----- Data provided
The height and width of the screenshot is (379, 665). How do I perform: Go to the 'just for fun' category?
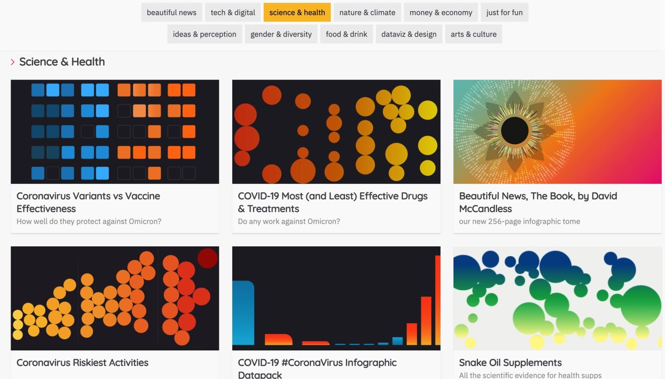click(x=504, y=12)
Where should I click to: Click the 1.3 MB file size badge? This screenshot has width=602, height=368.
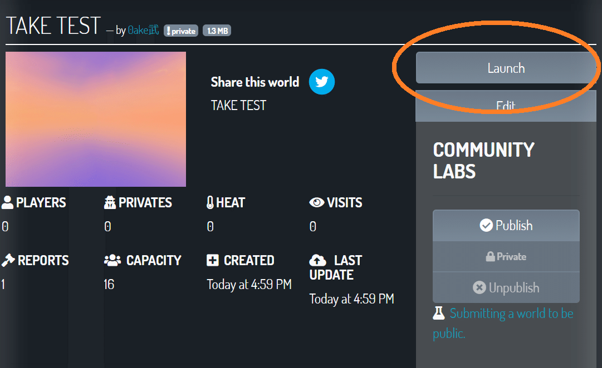(217, 31)
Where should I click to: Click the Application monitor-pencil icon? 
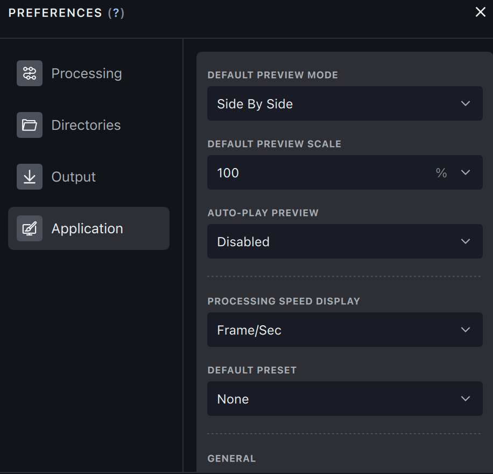[30, 228]
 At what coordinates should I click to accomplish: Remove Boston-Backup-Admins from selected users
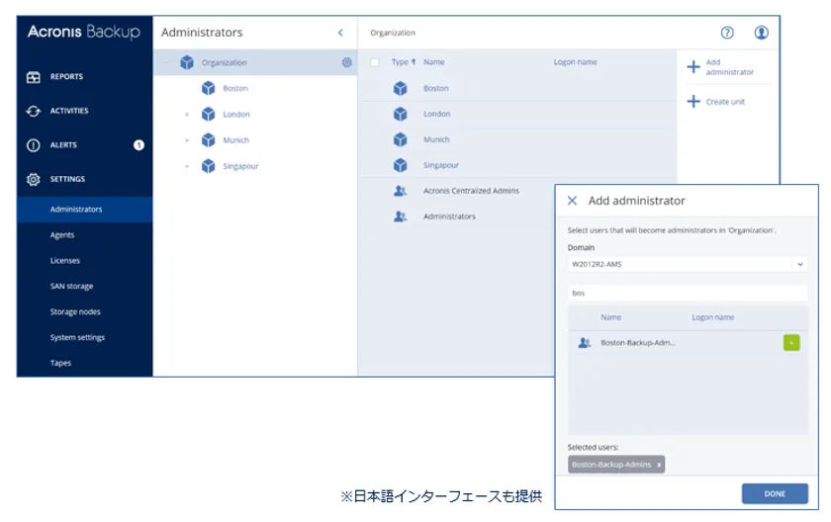pos(660,465)
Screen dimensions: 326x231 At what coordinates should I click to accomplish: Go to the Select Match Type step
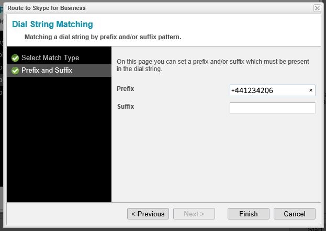click(50, 58)
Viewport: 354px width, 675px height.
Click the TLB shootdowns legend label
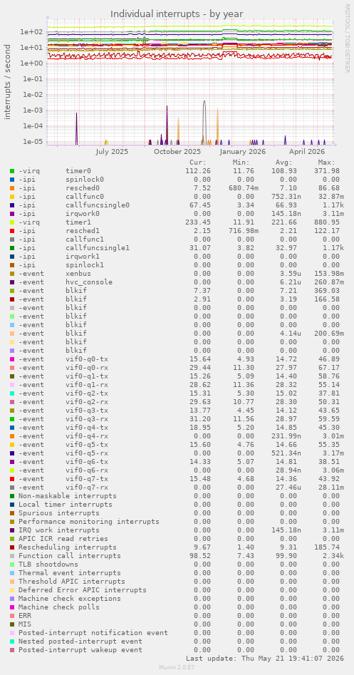pos(48,565)
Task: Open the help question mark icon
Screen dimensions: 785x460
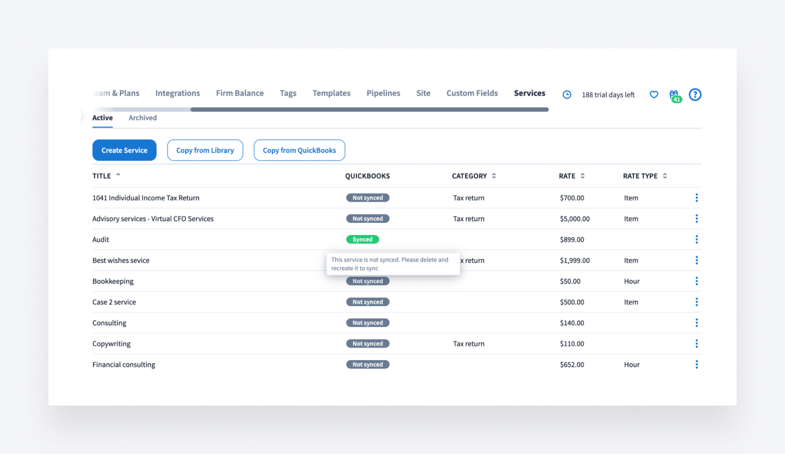Action: tap(695, 95)
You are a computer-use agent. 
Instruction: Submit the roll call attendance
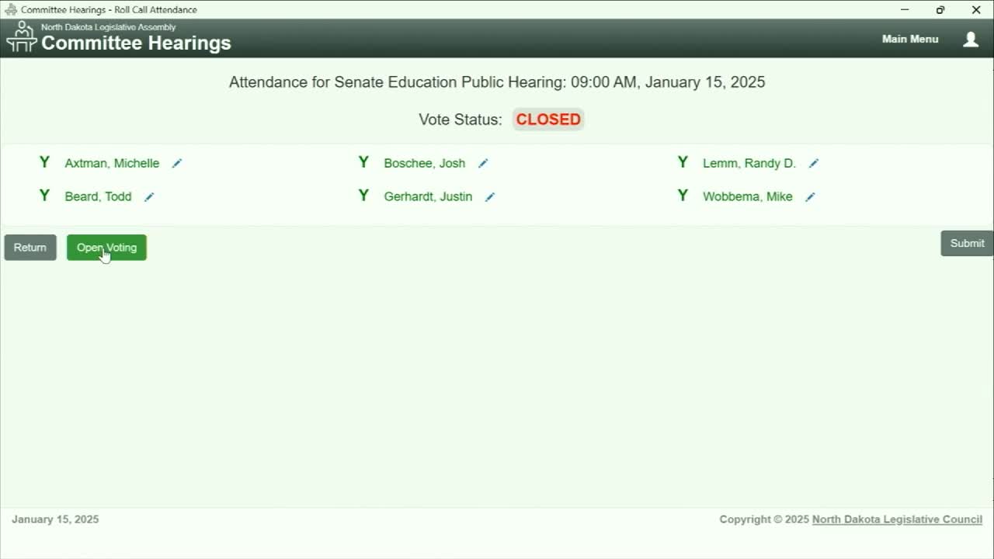(x=967, y=243)
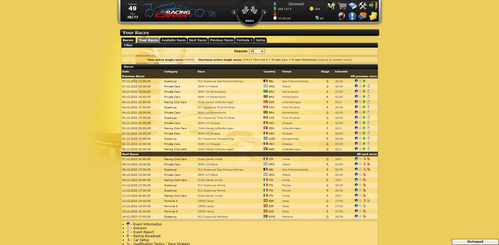Open the checkered flag MENU button
The width and height of the screenshot is (499, 245).
[x=250, y=12]
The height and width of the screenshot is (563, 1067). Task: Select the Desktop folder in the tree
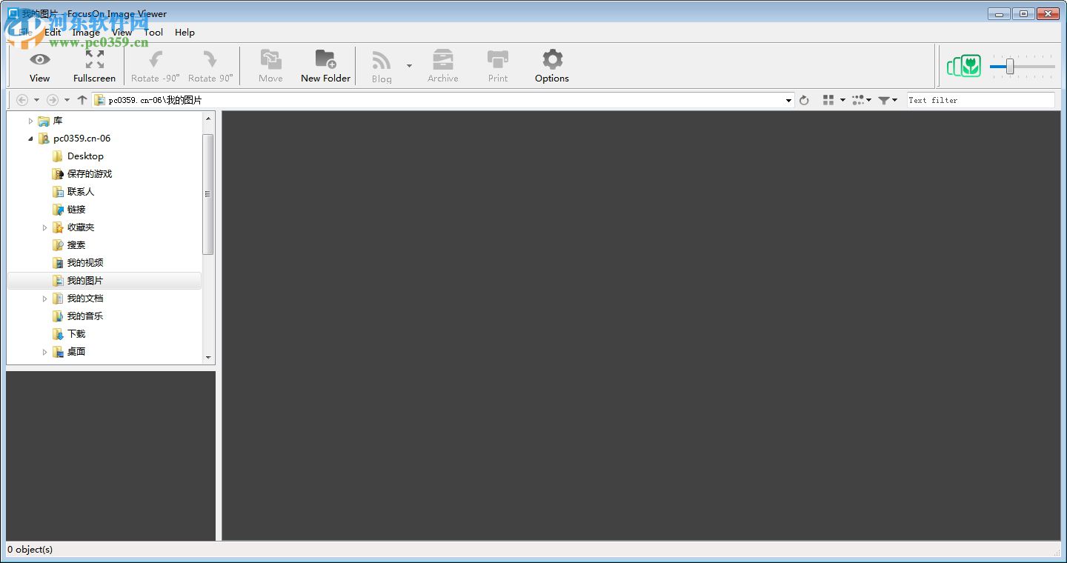pos(84,156)
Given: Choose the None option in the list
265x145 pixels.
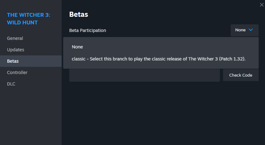Looking at the screenshot, I should (77, 47).
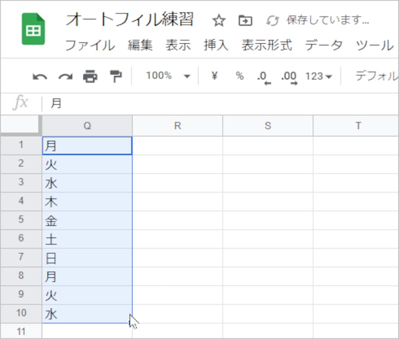
Task: Open the データ menu
Action: tap(323, 46)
----------
- _Exercise description_: Using the entries above, write out exactly the lines from the one with "Screen dimensions: 326x231" through the one with "Given: Choose the None option in the list", ends included. Leave out any pictures.

- _Answer box_:
Screen dimensions: 326x231 At what coordinates should I click to accomplish: Go to the Select Match Type step
click(50, 58)
Viewport: 354px width, 675px height.
Click the TLB shootdowns legend label
pos(48,565)
Task: Open the help question mark icon
Screen dimensions: 785x460
Action: tap(695, 95)
You are a computer-use agent. 
Instruction: Submit the roll call attendance
(x=967, y=243)
Open the checkered flag MENU button
The width and height of the screenshot is (499, 245).
[x=250, y=12]
The height and width of the screenshot is (563, 1067). Task: Select the Desktop folder in the tree
pos(84,156)
Given: Choose the None option in the list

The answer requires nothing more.